Medicaid has always been a popular healthcare option for low income people. Since the Affordable Care Act was signed into law in 2010, Medicaid expansion became one of its main features. Yet, while it covers a wide gamut of services, including dental services for children, it tends to be deficient in the area of dental benefits for adults. Limited access to oral healthcare can affect one’s overall health. Poor oral hygiene can lead to seemingly unrelated conditions like heart attack and stroke. The degree to which Medicaid offers adult dental services varies state to state.

Children’s Dental Services

Children younger than 21 who are covered by the Children’s Health Insurance Program (CHIP) are automatically eligible for dental benefits under Medicaid.
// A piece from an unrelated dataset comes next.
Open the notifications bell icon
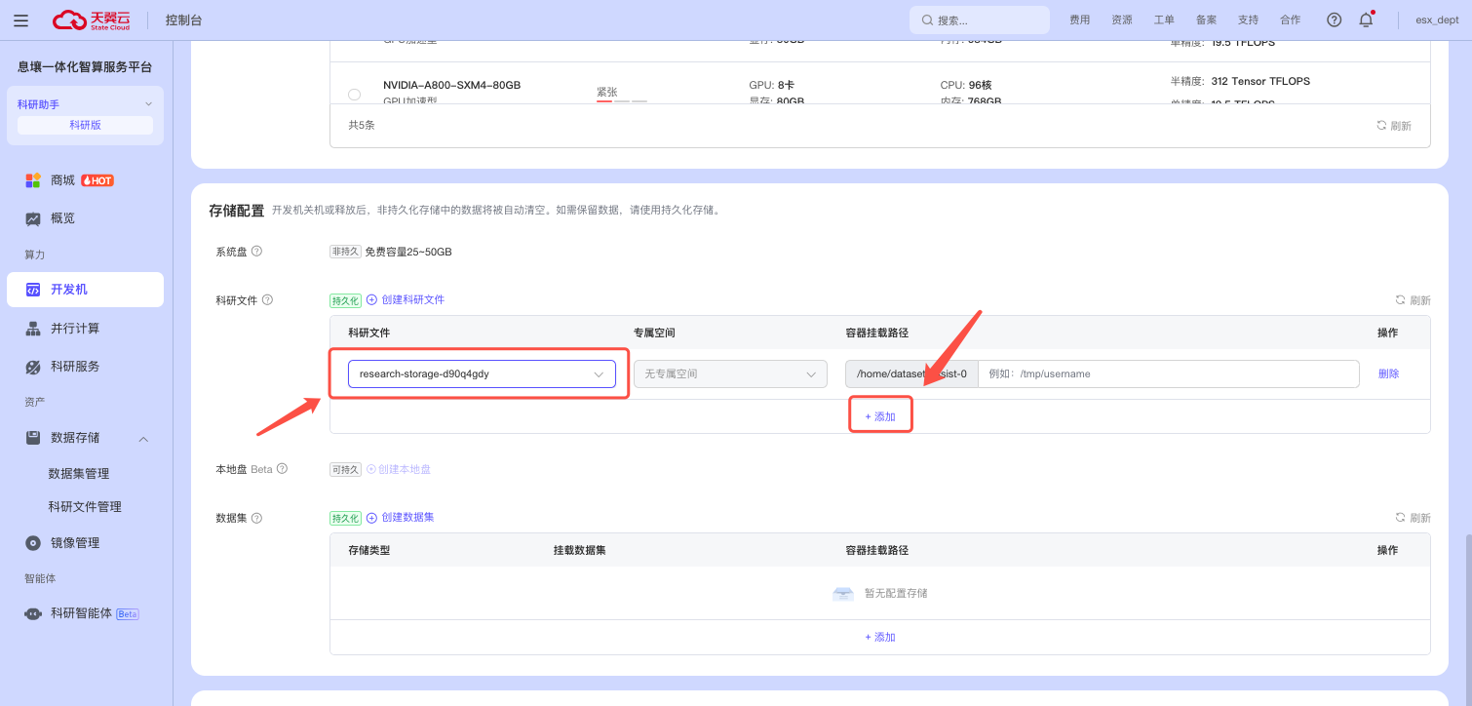Screen dimensions: 1472x706 (1366, 20)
This is all part of the Early and Periodic Screening, Diagnostic and Treatment (EPSDT) benefit, which requires that dental services be provided if deemed medically necessary.

Adult Dental Services

States have the option of deciding which dental benefits, if any, adults would receive. Though emergency dental care is guaranteed in most states, fewer than half provide extensive care. Studies show that 27 percent of adults 20-64 have untreated cavities. Forty-four percent of adults with an income below 100 percent of the federal poverty level (FPL) have cavities that have gone untreated. Seventeen percent of adults who have an income level at or above 200 percent of the FPL have untreated cavities. Figures are much higher for blacks and Latinos compare to whites.

Why Are There So Many Restrictions for Adults?

Medicaid severely restricts many adults’ access to dental care largely because of the cost involved. In fact, many states set a cap on the amount they’ll spend per person, or they impose a limit on the number of services they’ll offer. In February, 2016, fifteen states offered adults on Medicaid a broad array of dental services, which included a blend of preventive, diagnostic and restorative services, with an annual cap of at least one thousand dollars. Nineteen states, however, gave adults on Medicaid limited dental benefits with a expenditure ceiling of less than $1,000. Thirteen states provided dental services only for emergency care, covering things like injuries and extractions as well as pain relief. Yet, four states didn’t offer adult Medicaid recipients any dental services. A tragic aspect of all this is that some recipients, though they may have access, still face high out-of-pocket costs, frequently making it cost-prohibitive.

Often a state’s economic picture affects the state of Medicaid dental services for adults. For instance, California dumped non-emergency dental benefits for adult Medicaid recipients, but restored many of the services in 2014. Illinois also eliminated access to non-emergency dental services in 2012, but two years later reinstated its benefits, including such services as oral surgery, dentures and limited fillings.